Il y a certains métiers qui sont plus ou moins « interdits » aux femmes (garagiste…) et d’autres qui sont plus ou moins « interdits » aux hommes (esthéticien …) ou des secteurs de métiers qui sont implicitement réservés aux unes et aux autres. La féminisation des noms des métiers (et la masculinisation aussi de certains autres) semble nécessaire de façon à donner une visibilité et des possibles à toutes et à tous, de faire que femmes et hommes se sentent concernés.
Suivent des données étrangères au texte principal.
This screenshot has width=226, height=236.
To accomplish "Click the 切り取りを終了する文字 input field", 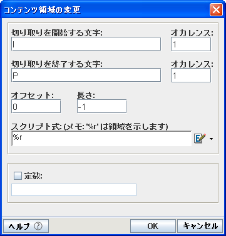I will (x=86, y=76).
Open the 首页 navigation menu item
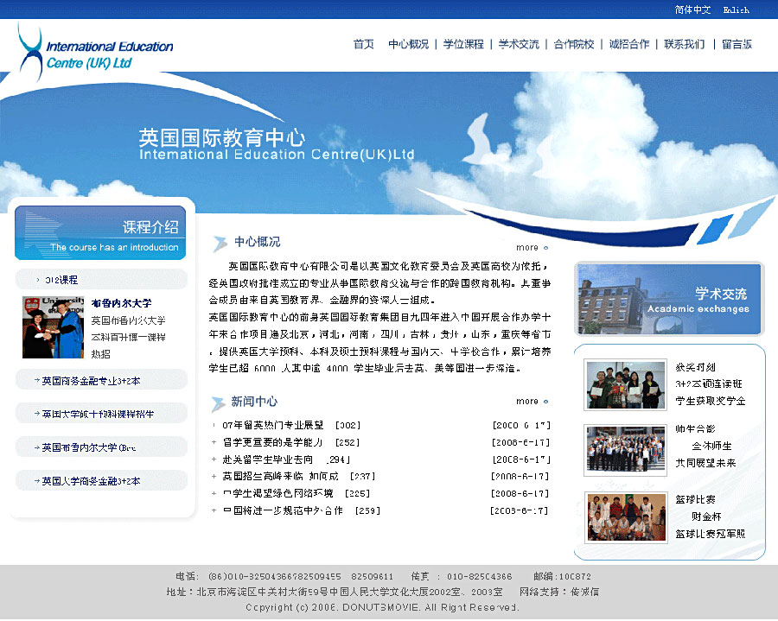The width and height of the screenshot is (778, 621). click(364, 44)
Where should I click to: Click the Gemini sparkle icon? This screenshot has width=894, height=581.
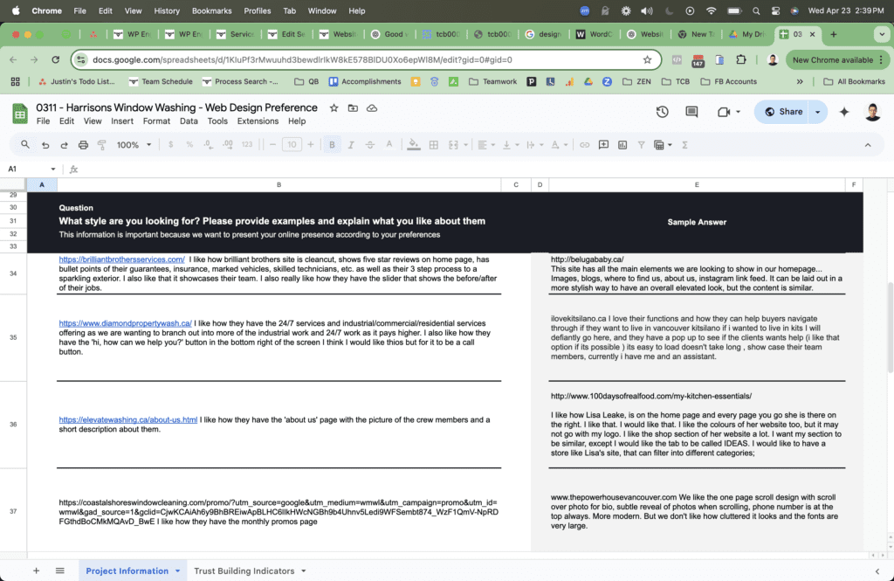[x=844, y=112]
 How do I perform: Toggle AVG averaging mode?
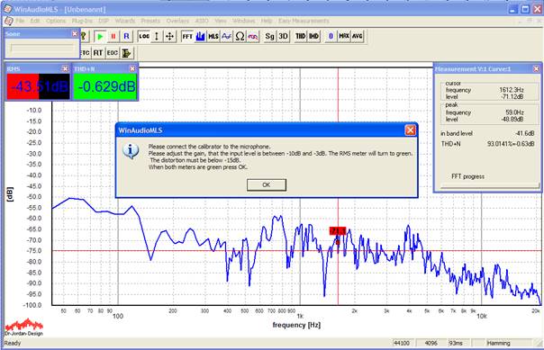[357, 36]
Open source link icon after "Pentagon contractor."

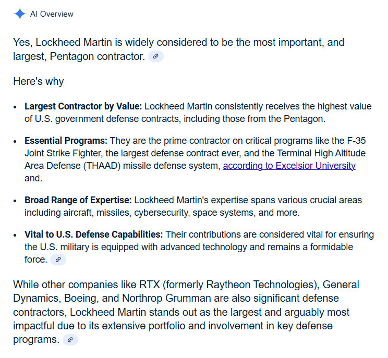pyautogui.click(x=156, y=56)
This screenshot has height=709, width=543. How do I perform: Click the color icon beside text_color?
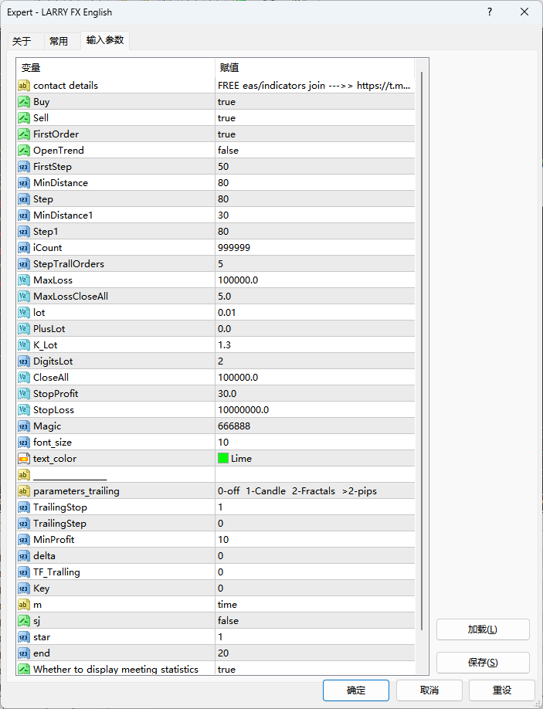click(24, 459)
> Valérie Legros : Le monde dans lequel nous vivons n’est pas égalitaire : il est violent pour certains individus et il y a beaucoup de pression sociale. Mais nous pouvons imaginer des femmes ambitieuses, il y en a, et nous pouvons imaginer des hommes qui veulent s’occuper de leurs enfants, il y en a aussi. Le problème est que la société a du mal à entendre et à cautionner ces désirs qui sortent des stéréotypes sexués. Une véritable égalité existera le jour où n’importe quel homme pourra prendre un congé parental sans risquer un refus de la part de son entreprise, et quand les femmes seront présentes à part égale avec les hommes dans les conseils d’administration des grandes entreprises. L’égalité, c’est respecter la volonté de chacun, la volonté de vivre comme on le souhaite, dans l’adhésion à des modèles traditionnels ou dans le choix de voies différentes.

 

Martine Vinson : «Quand nous parlons d’égalité c’est une question d’hommes et de femmes et du coup il faut libérer les uns et les autres des contraintes qui pèsent sur les elles-eux».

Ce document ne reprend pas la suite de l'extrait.